Gather, from the data below, each line in which the word "computer" occurs.
---- Working data
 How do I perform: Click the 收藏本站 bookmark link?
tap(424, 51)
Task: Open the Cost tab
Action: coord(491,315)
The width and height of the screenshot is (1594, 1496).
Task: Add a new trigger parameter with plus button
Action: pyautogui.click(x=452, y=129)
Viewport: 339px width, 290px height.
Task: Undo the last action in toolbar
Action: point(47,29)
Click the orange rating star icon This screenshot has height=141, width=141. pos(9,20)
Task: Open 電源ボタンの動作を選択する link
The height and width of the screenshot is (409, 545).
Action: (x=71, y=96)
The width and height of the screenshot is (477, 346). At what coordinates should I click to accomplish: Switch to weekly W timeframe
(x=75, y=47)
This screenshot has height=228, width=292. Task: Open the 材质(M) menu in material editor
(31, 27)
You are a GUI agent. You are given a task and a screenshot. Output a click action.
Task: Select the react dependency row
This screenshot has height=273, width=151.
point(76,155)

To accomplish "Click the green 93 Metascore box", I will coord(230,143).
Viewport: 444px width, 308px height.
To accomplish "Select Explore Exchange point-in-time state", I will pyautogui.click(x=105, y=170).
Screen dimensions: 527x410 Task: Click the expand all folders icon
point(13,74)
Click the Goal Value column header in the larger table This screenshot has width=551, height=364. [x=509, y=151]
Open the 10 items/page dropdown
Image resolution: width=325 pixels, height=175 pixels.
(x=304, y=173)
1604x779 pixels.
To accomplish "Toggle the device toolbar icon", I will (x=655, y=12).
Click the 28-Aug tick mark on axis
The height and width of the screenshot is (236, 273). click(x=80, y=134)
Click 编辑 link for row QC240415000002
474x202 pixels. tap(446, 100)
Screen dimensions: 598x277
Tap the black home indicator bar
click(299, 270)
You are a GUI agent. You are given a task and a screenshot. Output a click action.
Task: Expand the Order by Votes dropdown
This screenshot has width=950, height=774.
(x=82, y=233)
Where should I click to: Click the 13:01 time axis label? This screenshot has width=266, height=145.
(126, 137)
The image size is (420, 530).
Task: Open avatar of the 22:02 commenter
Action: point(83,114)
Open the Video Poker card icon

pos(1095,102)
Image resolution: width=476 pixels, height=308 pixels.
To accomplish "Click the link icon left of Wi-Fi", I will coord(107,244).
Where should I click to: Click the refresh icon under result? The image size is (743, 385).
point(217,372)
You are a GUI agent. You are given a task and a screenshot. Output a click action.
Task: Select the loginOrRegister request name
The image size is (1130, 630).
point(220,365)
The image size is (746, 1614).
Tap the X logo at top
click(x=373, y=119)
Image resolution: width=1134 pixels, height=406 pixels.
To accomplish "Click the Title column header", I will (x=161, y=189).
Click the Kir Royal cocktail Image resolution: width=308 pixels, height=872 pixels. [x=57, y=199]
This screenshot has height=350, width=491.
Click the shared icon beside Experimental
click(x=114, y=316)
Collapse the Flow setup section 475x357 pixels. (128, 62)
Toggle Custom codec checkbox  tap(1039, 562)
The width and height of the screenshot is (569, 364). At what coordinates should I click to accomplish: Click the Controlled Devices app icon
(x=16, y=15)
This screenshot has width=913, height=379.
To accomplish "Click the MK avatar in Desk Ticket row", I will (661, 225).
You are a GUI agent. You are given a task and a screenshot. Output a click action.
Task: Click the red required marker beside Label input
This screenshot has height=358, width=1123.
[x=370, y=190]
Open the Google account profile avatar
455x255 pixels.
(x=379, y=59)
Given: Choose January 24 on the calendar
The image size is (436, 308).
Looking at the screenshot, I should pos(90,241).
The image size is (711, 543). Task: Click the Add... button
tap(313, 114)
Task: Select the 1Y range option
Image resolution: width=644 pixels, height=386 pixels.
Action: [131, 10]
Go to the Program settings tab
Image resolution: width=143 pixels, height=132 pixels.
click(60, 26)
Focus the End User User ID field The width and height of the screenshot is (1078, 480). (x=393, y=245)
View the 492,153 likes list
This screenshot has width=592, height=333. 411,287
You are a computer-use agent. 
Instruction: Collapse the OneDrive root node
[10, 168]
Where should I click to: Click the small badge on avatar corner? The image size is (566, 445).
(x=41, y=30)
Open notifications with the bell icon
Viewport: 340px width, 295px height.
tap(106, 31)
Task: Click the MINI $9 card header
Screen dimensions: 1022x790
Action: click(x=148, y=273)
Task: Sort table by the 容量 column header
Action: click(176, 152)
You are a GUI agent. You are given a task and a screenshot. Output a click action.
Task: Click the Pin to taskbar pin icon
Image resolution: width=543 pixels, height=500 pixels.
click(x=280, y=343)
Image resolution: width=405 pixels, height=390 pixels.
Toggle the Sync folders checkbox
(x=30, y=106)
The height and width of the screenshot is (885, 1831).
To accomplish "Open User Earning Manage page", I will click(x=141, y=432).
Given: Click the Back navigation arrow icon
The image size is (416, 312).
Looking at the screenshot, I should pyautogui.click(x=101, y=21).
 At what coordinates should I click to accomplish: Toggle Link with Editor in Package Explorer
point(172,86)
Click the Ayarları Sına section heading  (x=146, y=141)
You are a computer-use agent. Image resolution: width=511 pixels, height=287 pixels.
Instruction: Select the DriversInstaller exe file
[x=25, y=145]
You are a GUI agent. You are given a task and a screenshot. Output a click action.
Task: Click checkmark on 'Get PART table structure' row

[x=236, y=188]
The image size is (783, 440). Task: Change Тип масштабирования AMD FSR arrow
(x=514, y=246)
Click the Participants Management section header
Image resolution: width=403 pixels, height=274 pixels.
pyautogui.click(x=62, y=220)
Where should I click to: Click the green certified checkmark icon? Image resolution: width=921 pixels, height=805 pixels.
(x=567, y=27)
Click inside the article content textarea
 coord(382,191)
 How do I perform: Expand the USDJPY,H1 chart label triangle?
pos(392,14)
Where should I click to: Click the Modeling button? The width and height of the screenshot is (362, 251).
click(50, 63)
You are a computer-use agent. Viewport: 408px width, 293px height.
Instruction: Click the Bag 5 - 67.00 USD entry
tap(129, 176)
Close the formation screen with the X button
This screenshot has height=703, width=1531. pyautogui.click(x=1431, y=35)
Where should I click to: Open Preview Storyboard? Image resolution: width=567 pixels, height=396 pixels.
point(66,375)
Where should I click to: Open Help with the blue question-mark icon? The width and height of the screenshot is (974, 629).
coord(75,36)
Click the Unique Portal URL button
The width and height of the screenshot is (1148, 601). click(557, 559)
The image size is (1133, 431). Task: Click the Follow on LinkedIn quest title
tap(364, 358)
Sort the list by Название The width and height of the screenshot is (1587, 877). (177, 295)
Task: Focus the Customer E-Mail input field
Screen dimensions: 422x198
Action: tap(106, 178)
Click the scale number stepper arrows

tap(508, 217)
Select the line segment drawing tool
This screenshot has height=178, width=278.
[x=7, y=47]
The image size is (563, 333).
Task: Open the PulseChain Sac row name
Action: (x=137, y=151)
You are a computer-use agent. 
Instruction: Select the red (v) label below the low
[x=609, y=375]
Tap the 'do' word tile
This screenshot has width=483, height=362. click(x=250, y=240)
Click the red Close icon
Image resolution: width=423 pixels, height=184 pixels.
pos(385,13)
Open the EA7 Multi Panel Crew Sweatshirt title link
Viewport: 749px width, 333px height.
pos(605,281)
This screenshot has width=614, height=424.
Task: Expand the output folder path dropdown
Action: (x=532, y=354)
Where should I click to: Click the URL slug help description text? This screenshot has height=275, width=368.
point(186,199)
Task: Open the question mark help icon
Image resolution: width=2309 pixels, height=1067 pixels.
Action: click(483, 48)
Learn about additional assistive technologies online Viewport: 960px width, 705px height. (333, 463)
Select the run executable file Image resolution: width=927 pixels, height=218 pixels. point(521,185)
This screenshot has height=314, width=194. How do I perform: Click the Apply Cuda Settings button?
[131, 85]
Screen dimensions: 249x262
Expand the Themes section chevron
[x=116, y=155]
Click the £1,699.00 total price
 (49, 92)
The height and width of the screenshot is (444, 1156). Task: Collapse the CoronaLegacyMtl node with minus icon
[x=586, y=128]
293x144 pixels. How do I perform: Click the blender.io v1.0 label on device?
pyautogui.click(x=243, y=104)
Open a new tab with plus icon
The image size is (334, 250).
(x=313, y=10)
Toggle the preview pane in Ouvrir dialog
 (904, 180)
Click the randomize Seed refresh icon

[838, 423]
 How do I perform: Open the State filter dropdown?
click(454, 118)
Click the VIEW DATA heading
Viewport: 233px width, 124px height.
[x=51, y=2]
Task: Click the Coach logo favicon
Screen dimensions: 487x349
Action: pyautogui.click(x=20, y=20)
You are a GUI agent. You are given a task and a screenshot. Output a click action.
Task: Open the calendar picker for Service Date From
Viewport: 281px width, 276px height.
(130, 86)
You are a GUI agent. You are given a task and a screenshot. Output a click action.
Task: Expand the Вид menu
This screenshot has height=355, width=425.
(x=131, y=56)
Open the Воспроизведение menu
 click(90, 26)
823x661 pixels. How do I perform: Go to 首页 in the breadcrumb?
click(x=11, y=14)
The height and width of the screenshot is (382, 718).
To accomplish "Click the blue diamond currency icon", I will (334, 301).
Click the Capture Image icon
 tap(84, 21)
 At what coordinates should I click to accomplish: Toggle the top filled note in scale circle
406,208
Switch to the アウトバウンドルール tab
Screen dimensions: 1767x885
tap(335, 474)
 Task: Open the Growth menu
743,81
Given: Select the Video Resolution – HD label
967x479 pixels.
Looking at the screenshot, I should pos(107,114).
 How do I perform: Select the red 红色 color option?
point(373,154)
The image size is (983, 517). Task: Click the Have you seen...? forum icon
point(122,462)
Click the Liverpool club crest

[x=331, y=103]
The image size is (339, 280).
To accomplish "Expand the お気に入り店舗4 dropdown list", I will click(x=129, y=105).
--------
→ Response to the exercise
You are a computer-use agent. 
You are a computer-use agent. Image resolution: width=511 pixels, height=287 pixels.
You are a computer-use agent. Viewport: 408px width, 293px height.
You are a computer-use agent. 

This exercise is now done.